**Task directions**
Recast each line of the listing below as a row of a Markdown table with the columns "No." and "Text", numbering the rows and skipping blank lines. Omit the pictures from your table.

Target pointing data
^^^^^^^^
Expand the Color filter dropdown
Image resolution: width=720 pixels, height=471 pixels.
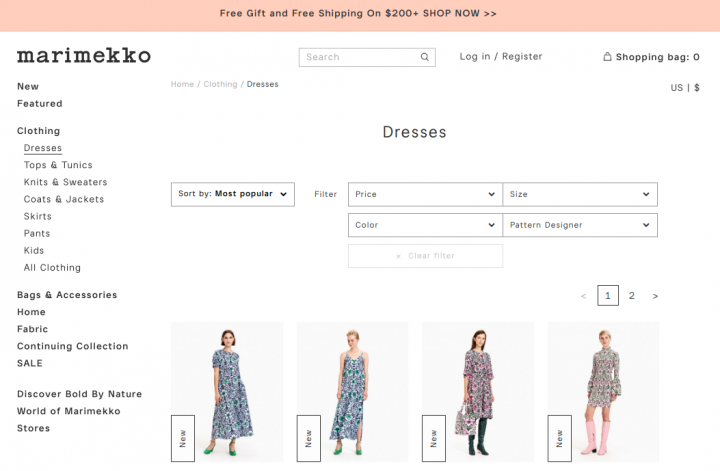click(425, 225)
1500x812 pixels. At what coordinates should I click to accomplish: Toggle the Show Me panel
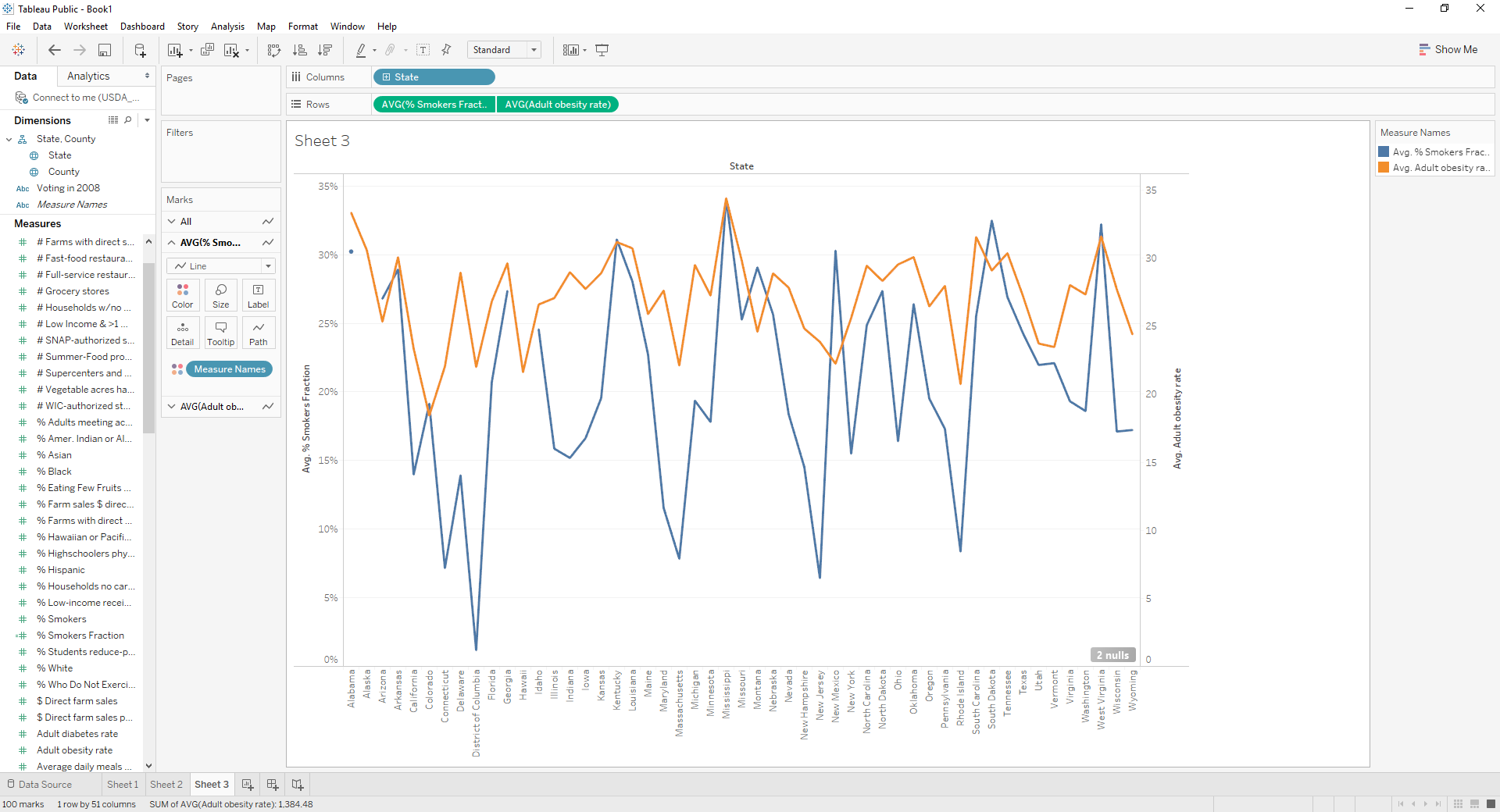point(1449,49)
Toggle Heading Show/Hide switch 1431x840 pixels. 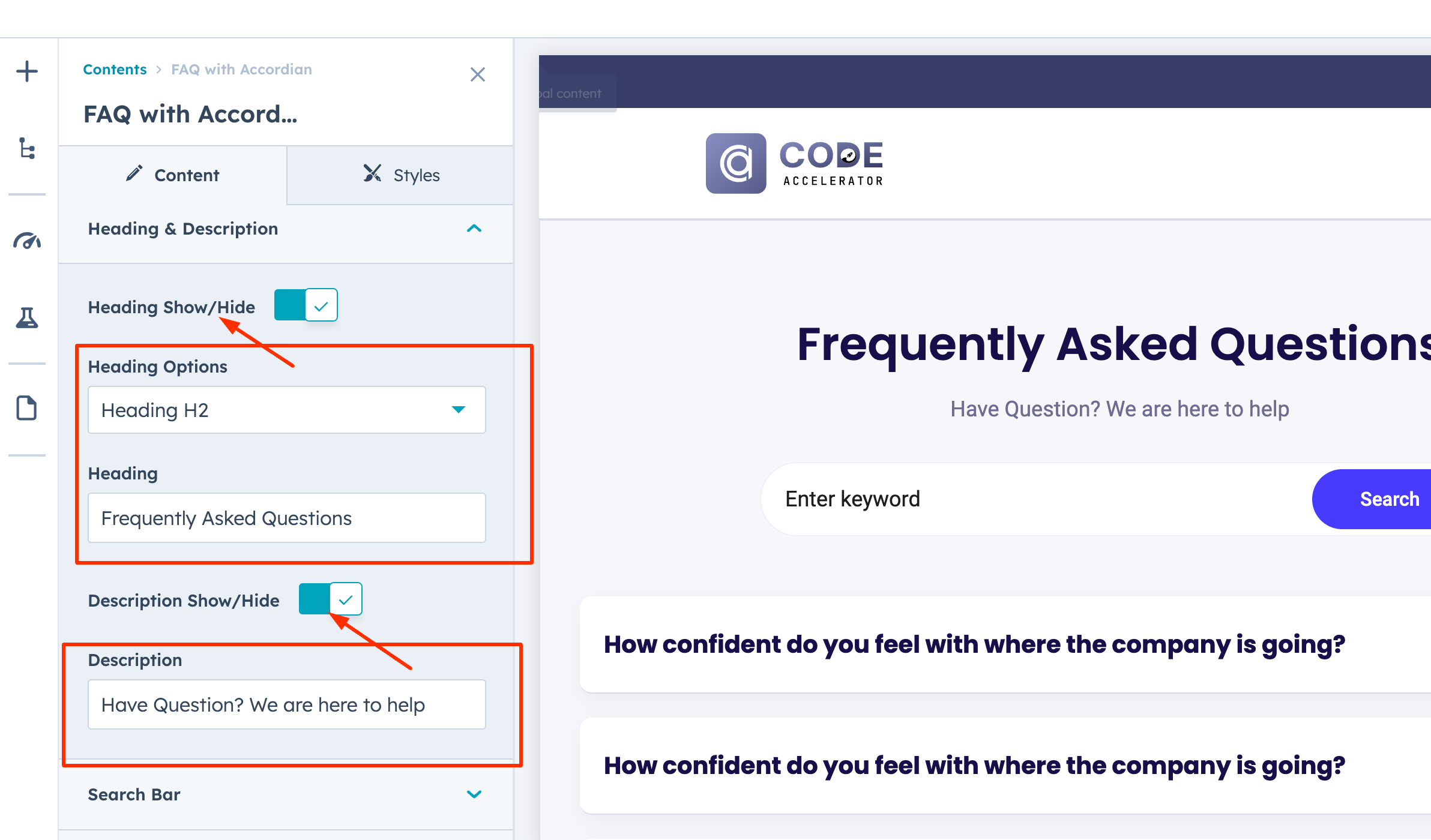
^^^^^^^^
**Result for this task**
| No. | Text |
|---|---|
| 1 | Expand the Color filter dropdown |
| 2 | Image resolution: width=720 pixels, height=471 pixels. |
| 3 | click(425, 225) |
| 4 | 1500x812 pixels. At what coordinates should I click to accomplish: Toggle the Show Me panel |
| 5 | point(1449,49) |
| 6 | Toggle Heading Show/Hide switch 1431x840 pixels.  |